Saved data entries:
'''

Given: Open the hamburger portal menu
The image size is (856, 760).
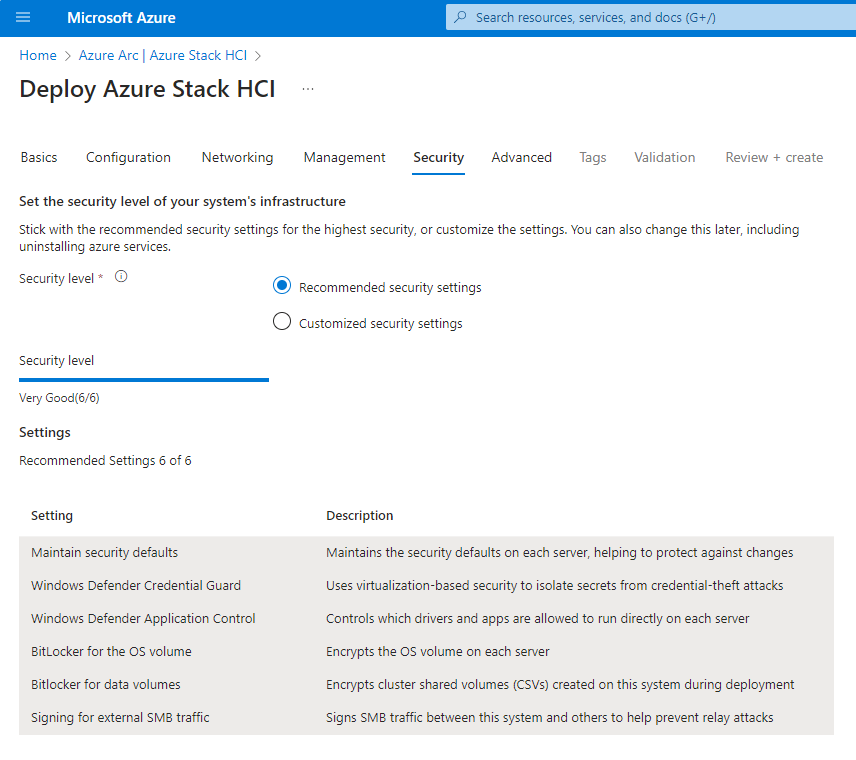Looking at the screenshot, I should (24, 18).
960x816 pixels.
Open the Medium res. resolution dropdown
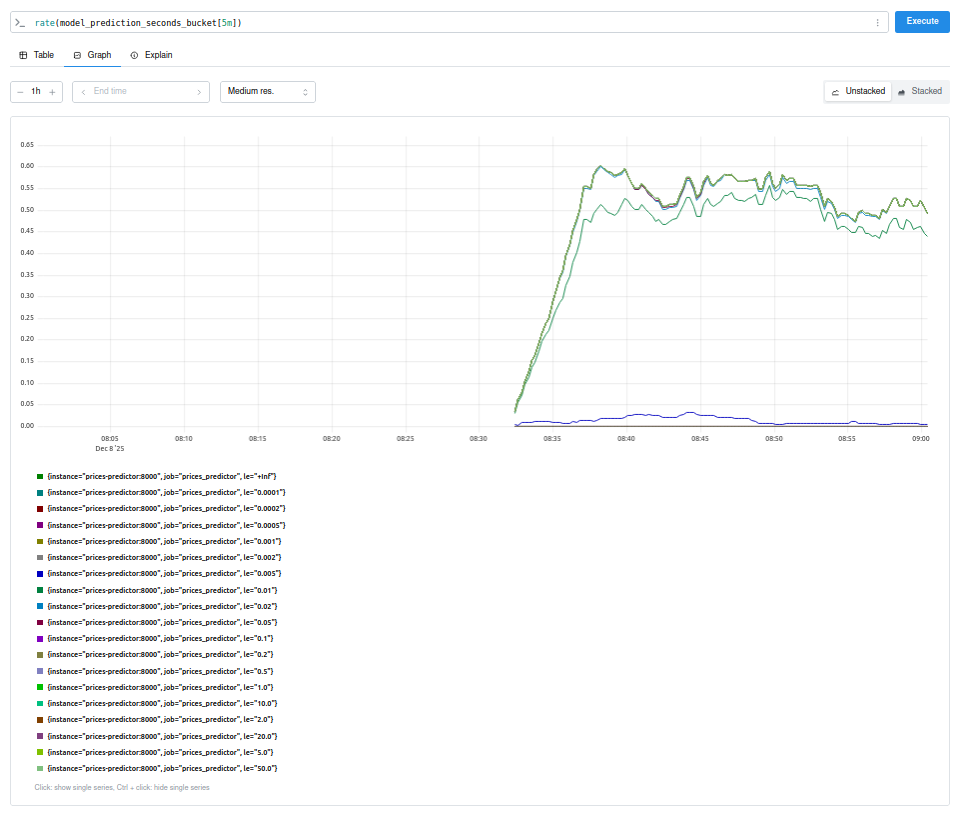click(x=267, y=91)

'''

TO DO: Restate, word for word, the entries above, dropping any picture.

ANSWER TO THIS PROBLEM:
Given: Open the hamburger portal menu
The image size is (856, 760).
Looking at the screenshot, I should (24, 18).
960x816 pixels.
Open the Medium res. resolution dropdown
click(x=267, y=91)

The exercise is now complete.